The gang boss was Tibor Suchý who was put behind bars for ten years in December 2013. Roman Žiga, his brother Jozef, and Igor Boroš denied any participation in the lucrative business. However, judge Michael Topolski found them all guilty of human trafficking and promised long sentences.
The gang lured young Roma from Slovakia to Great Britain, hoping to sell them as brides. They promised the women a better life, but in fact offered them for sale to people who are not citizens of any of the European-Union member states.
In early 2013, the gang brought at least four women form Slovakia to the UK and offered them to men, mostly from India and Pakistan. Tibor Suchý kept those women in the town of Gravesend until he found bridegrooms for them. Suchý, his wife Viktória Sanová and his brother-in-law René all entered guilty pleas before the trial started.

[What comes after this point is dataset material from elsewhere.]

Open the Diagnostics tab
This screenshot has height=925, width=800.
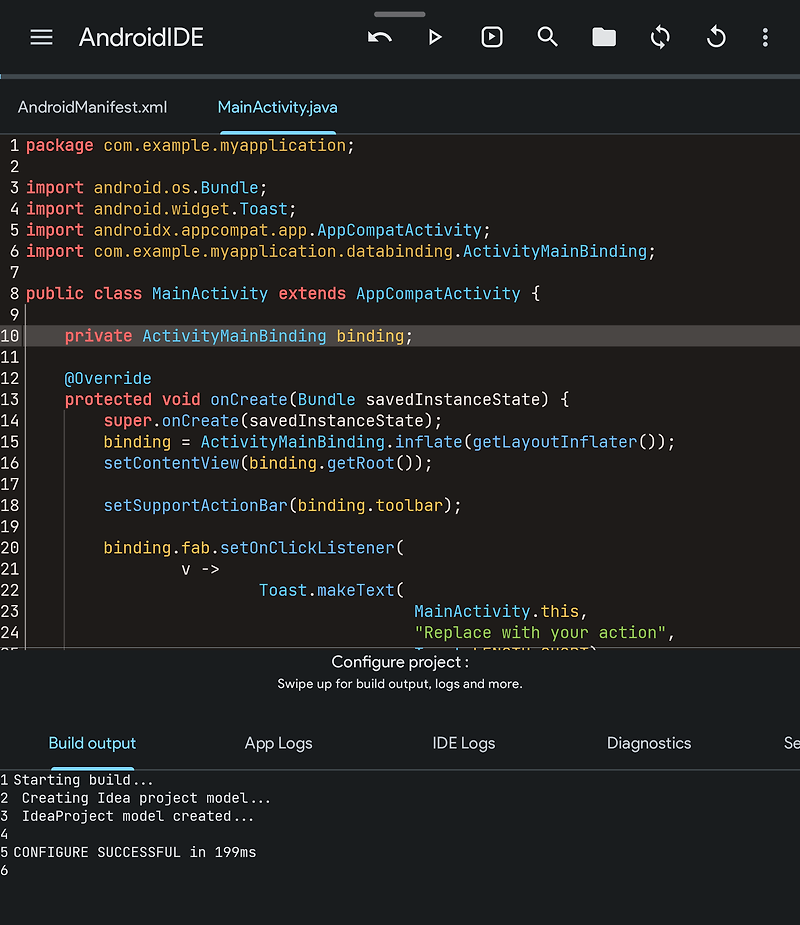click(x=649, y=743)
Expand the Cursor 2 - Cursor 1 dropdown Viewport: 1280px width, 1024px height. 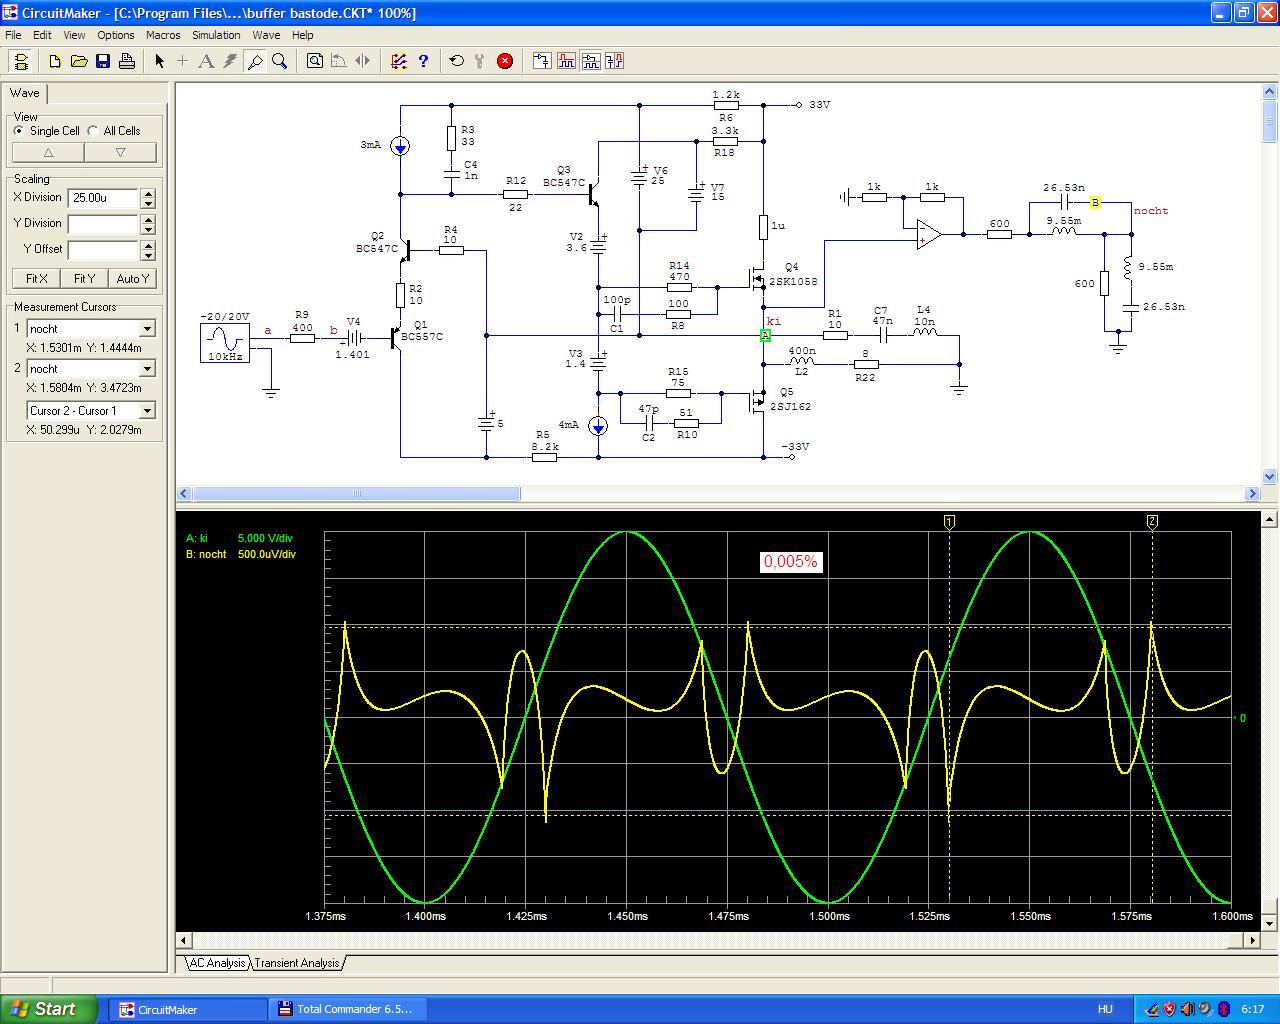[x=147, y=411]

One of the victims was promised packages of fruit by the gang, but after arriving in Britain, was forced into prostitution and then sold to an Indian for 3000 pounds (€4,256). One of the women managed to flee, but the British police did not help her, and thus she was forced to turn to the Slovak police for assistance. The local police did not report her testimony to the specialist police team, prosecutor Riel Karmy-Jones informed media.
The lucrative business was revealed after one Pakistani man raped his newly-wed wife so brutally that she almost bled to death and had to be hospitalised, the TASR newswire wrote on August 19.